こちらは2003年の作品。『serial experiments lain』に始まる一連のシリーズの一作なのだそうだが他の作品は未見。『赤い光弾ジリオン』で作画監督をされていた浜崎博嗣監督のTwitterでの発言から興味を惹かれて鑑賞した。
見始めてすぐ、これは非常に難しいことをやろうとしている作品だ、と感じた。特に演出において従来のアニメのセオリーを踏んでおらず、畢竟視聴者も従来のアニメのような見方では作品を味わうことが難しい。
とはいえそれが徹底されているかというと、そうでもないところが惜しい。舞台となる「流9州(ルクス)」の正体が明かされる終盤に入ると脚本が演出を凌駕するようになり、説明や台詞がシーンを覆うに連れて、「ストーリーに関係なく存在していた」主人公の存在感が解体されるような居心地の悪さがあった。なんというか、作り手が単一の「意味」を持たせてしまったがゆえに、あらゆるものに意味(というか整合性というか)が求められてしまっているというか。「感じる」作品としては(特に中盤が)素晴らしいが、「読み取る」作品としてはバランスの悪さを感じる。
本作における出色のキャラクターは主人公ではなく、その初期は視聴者の視点として登場し、のちにその役割を逸脱し自ら作品世界を変革しようとする「吉井」であることには異論は少ないだろう。世界の秘密を独占したまま、組織も持たずに自らの欲を解放していく彼には、単なるトリックスターを超えた異様な存在感があった。
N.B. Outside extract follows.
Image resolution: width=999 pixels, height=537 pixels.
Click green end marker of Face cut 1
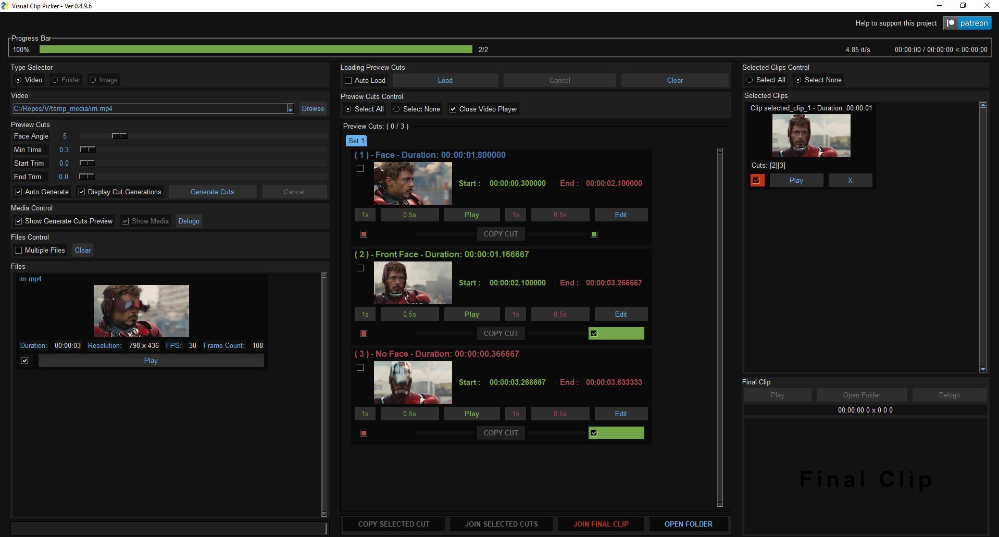pyautogui.click(x=594, y=234)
モブのようなルックスに朴訥とも取れる井之上氏の演技が時に狂気を孕み、舞台を「逸脱」させていく過程には、他作品では味わえない独特のスリルがある。
終盤で明かされる世界の秘密は、ウェルズ『タイムマシン』と非常に似ている。タイムマシンにおける野蛮なモーロックが本作におけるヤクザであり、ヤクザの生命力に人類の未来を見る展開は、暴走族が一手に人類の未来を担ってしまう『メガゾーン23』などを彷彿させるが、とことんドライな本作はその芽をも最後には摘んでしまう。また、本作における「世界」のあり方や、吉井の立ち位置などの構造面では『THEビッグオー』との類似が見られるが、こちらはは本作と同じくシリーズ構成を小中千昭が手がけており、またその最終章となるseason2は本作とほぼ同じ時期に制作されている。ビッグオーにおける「よくわからない世界だがその秩序は守る」主人公ロジャーは大西の、「世界の秘密を知って狂った理想に取り憑かれる」記者シュバルツバルトは吉井の、それぞれオリジンといえる。演出面で共通点はほとんどないが、本作とはきわめて近い関係の作品といえるだろう。
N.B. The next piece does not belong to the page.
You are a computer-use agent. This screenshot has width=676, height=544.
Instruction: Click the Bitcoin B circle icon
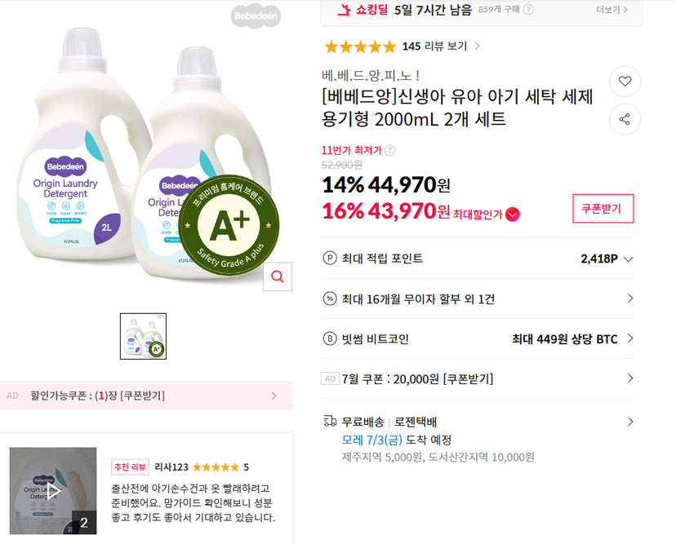tap(330, 338)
メッセージ性に乏しい本作だが、その卓越したビジュアルセンスは世界やキャラクターそのものを観る者に撃ち込んでくる。言語や肉体言語に頼らないアニメとして、稀有な体験を求める向きには強くおススメ。

虐殺器官

伊藤計劃以後、という言葉さえ生んだ著者デビュー作のアニメ化。原作は未読だが日記の映画評はちょくちょく読んでいたので、氏がどういう思考の持ち主でそれがどう作品に反映されているかはなんとなく理解できる。
伊藤氏のSFに対するスタンスは映画監督アルフォンソ・キュアロンのそれに近い。現代の問題をそのまま敷衍すると現れる、ある種のディストピアを描く作家なのだと思う。それが、小松左京以降の現代との接点を失いつつあった日本SFにおいて鮮烈な印象を与えたのではないか。
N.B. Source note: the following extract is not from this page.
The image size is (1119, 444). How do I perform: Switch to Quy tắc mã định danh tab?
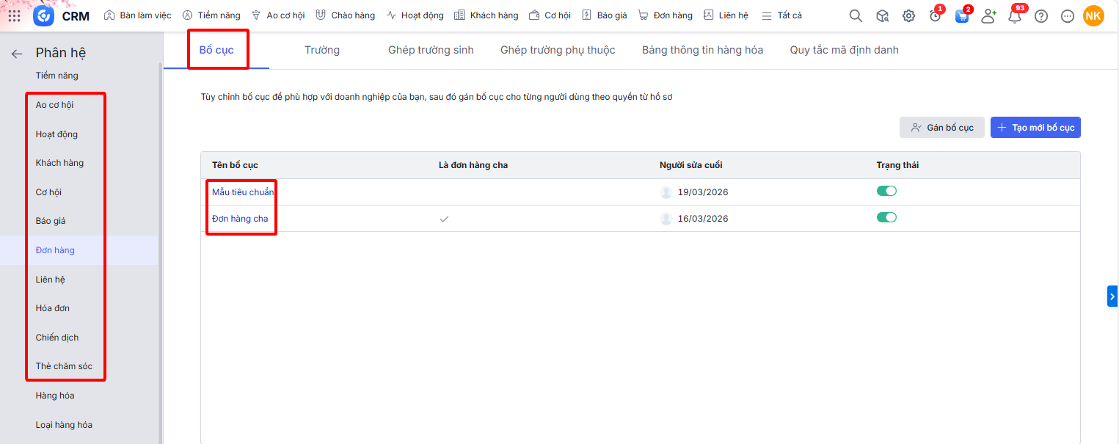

アニメ映画となった本作は、美少年アニメーターとして一世を風靡した村瀬修功氏が監督・脚本からキャラデザや作画監督までを手がけている。画面は硬質で語り口はあくまでシリアス、いかにも日本のアニメっぽいクローズアップ演出を抑えた洋画のような空気感は新鮮だ。洋画的な空気を目指したアニメ、という点ではガンダムUCをより徹底した作品と言えるかもしれない。
これでも相当端折られているのだろうと思われるストーリーは緊密度が高く、シーンに詰め込まれた情報量は相当なものだ。監督の力量を感じる。
ただやはり、主人公が弱く、本作におけるレクター博士たるジョン・ポールのカリスマがあまり見えないこともあって、どうしても作品にノレない感じは残った。また、本作最大のギミックである「虐殺の文法」が画にできない「概念」であることもあって、映像化にはやはり向かない原作なのでは…という疑念も拭えない。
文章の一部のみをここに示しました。